As a teacher there are many things we need to document daily. How little or how much documentation you do is up to you, but I have personally found that a few minutes of documentation each day has saved me a great deal of time in the long run. Here are ten tips to help you with teacher documentation.
Looking to increase your documentation right now? Then you’re going to LOVE this documentation resource! It includes over 120 different forms to help you document everything your classroom all year long.
Here I will give you a few examples of when documentation has saved me time. Hopefully these will inspire you to start documenting more or remind you why you document so much in the first place.
Little Susie is struggling in your classroom. You want to refer her for additional help, whether that is through Title I services, RtI, special education, or another program your school has in place. However, save yourself some time!
Start keeping sample worksheets that Susie has completed in class. Take notes as to the different strategies you are using in class (proximity, extended time on assignments, tests read aloud, shortened assignments, etc).
These types of things are often addressed at initial meetings. If you can show your colleagues and Susie’s family that you have done everything you can think of to help her out, you might be able to move the process along and get Susie the help she needs sooner – rather than being told to go back into your classroom to try such-and-such strategy for a month before another meeting can be held.
(Or perhaps you will have to try more strategies, but if nothing else – you’ve shown the parents and your colleagues how dedicated you are to this student.

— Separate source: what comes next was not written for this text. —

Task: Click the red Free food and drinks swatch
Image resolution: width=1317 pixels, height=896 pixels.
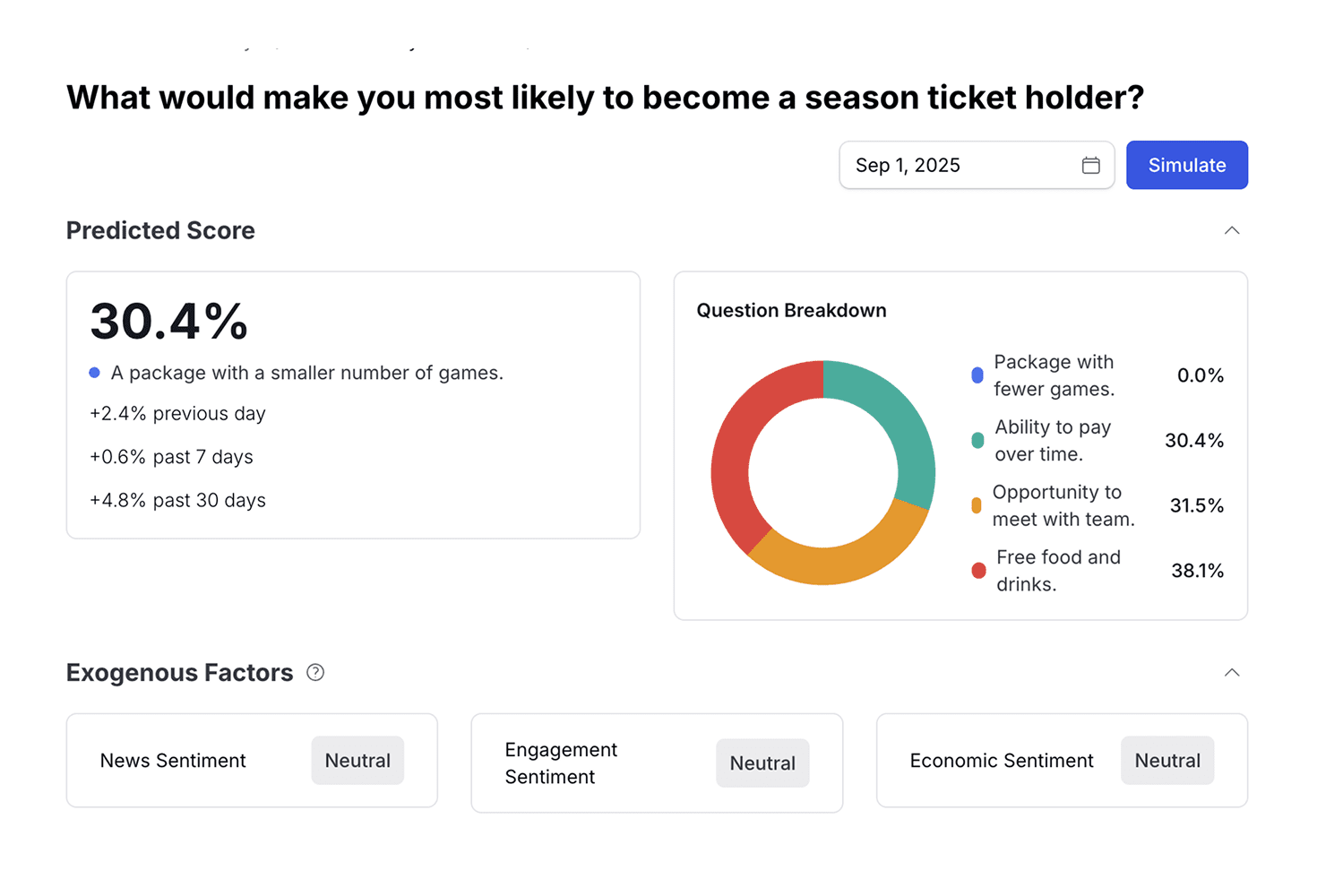Action: 978,571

Everyone will be appreciative of your help.) This is probably the area of teacher documentation that I have used most! You can get documentation forms for this in my Teacher Documentation resource.
If you suspect something inappropriate is going on with a child at home – document it. I once taught a child who would come to school sluggish and incredibly “off”. We’re not talking about just missing a little shut eye, but rather something much bigger. It’s hard to guess what might be going on.
I always call the guardians right away to see if they notice the same thing, but it’s nice to start documenting this behavior. This way you can tell parents exactly when things are occurring, or you have records to show other agencies if you realize there are bigger issues going on. My Documentation Resource includes the super simple form I used to track concerns like this.
(Please keep in mind that we must report neglect or abuse right away. I’m not saying to document it and let it go to the side. But those issues that make you go “hmmm” are worth writing down so you can see if a pattern exists and share this with your principal, student’s family, and any other pertinent people.)
You have communicated with parents a great deal all year. Suddenly at an end of year parent-teacher conference a parent starts yelling and tells you that you never told them their child was struggling. Your principal comes in and tries to smooth things over.
Do you have documentation to show exactly how many times you did get in touch with this parent? Can you pull it out to remind the parent and show your supervisor? (If this is something you struggle to document, I’ve got a great freebie here that might help you out. This teacher documentation trick has saved my behind more times than I care to count!)
You have a coworker who is flat out rude to you. Rather than go into the teachers’ lounge and start griping, write it down. This does two things – 1) it prevents you from sharing the negativity around your building and feeding it more and 2) it allows you to have documentation to take to your principal if something like this is fairly continuous.
While some people may see this as tattling, we tell our students to tell us if someone is being bullied. Shouldn’t we as professionals be treated the same way?
If I have an ongoing issue with a colleague, I eventually bring it to my supervisor’s attention. However, I want to have materials to back up my statements. I don’t want to be guessing at what was said and when. (In all honesty, I’ve chosen never to share this documentation with my administrators. However, I do know I have it if the need arises.)
There’s a form for this included in my Teacher Documentation resource. Click here to see it now!
You’ve been asked to perform extra duties (and perhaps you’re even getting paid to do them). Document each time you act on this extra assignment. Whether you had a brief conversation in the hallway, sent an e-mail to the entire staff, or simply shared an idea or lesson – document it.
This will allow you the documentation you need to show you’ve done your part with due diligence. This also often comes in handy when teacher evaluation time rolls around! You can “show off” and prove all that you’ve done by pulling up the record you’ve been keeping. You can check out my entire teacher documentation system here!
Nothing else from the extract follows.